On the existence and properties of Alexandroff paratopological groups

TL;DR

This paper investigates the properties of Alexandroff paratopological groups, demonstrating limitations of Alexandroff topologies in forming topological groups and exploring their broader structures and applications.

Contribution

It establishes fundamental properties of Alexandroff paratopological groups, provides explicit examples, and addresses classical open questions in the field.

Findings

No non-discrete Alexandroff topology makes a group a topological group.

Explicit non-compact T0 examples of Alexandroff paratopological groups.
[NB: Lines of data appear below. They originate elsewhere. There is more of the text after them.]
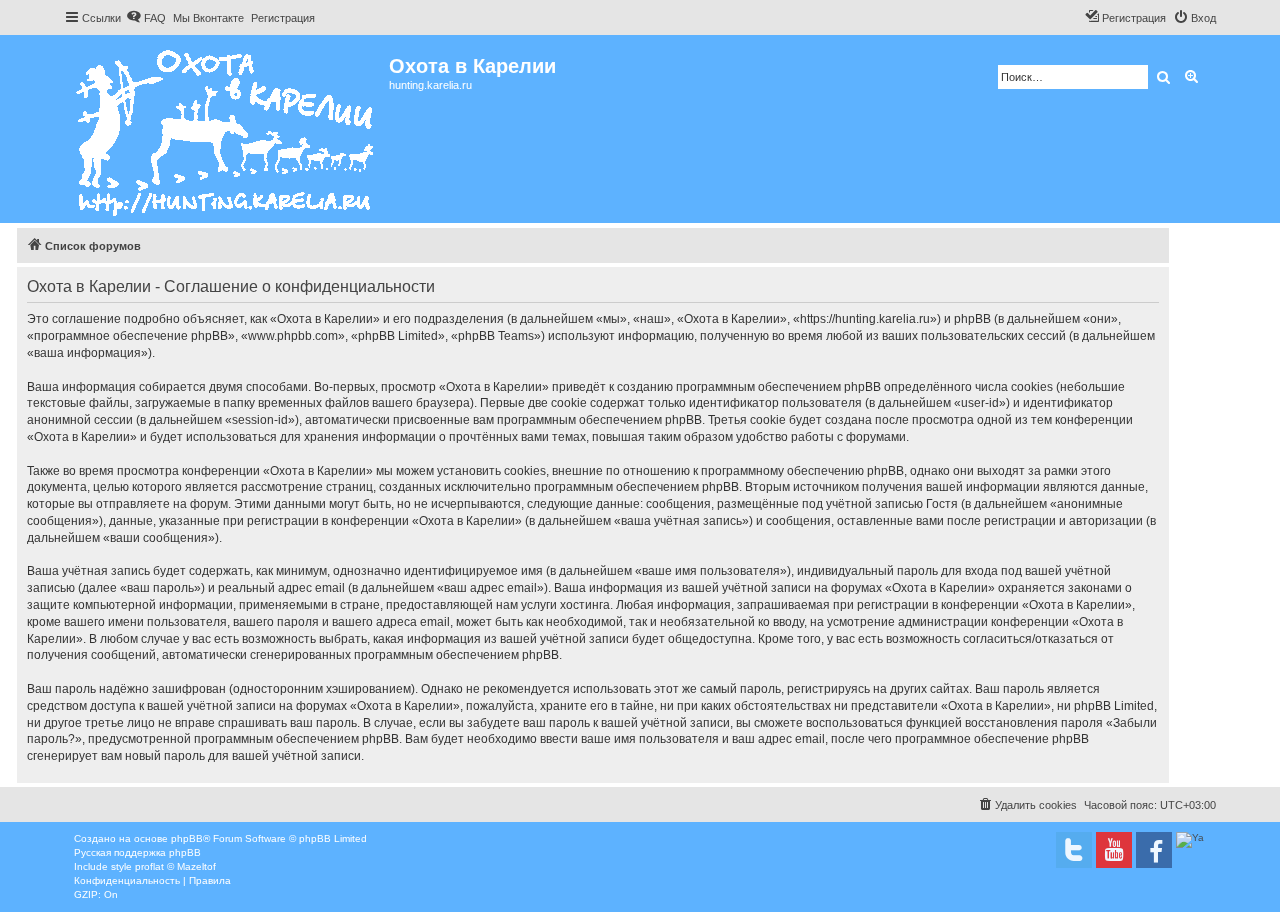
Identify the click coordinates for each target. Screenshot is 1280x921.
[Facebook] (1154, 850)
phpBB (187, 838)
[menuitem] (146, 18)
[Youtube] (1114, 850)
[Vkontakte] (1074, 850)
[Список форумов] (226, 129)
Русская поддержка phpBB (137, 852)
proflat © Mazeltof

Positive solutions to open questions on feebly bounded subsets in these groups.

Abstract

We study groups endowed with Alexandroff topologies and show that no non-discrete Alexandroff topology can turn a group into a topological group. This settles negatively the basic existence problem for Alexandroff topological groups. Motivated by this obstruction, we turn to the broader setting of Alexandroff paratopological groups. We establish several fundamental properties of these spaces and provide explicit non-compact $T_0$ examples, showing that the Alexandroff framework is rich enough to capture nontrivial paratopological phenomena. As applications, we address two classical open questions concerning feebly bounded subsets in paratopological groups, proving that non-compact Alexandroff paratopological groups offer a positive solution both for products of feebly bounded sets and for the feebly boundedness of $B^2$ when $B$ is a feebly bounded subset.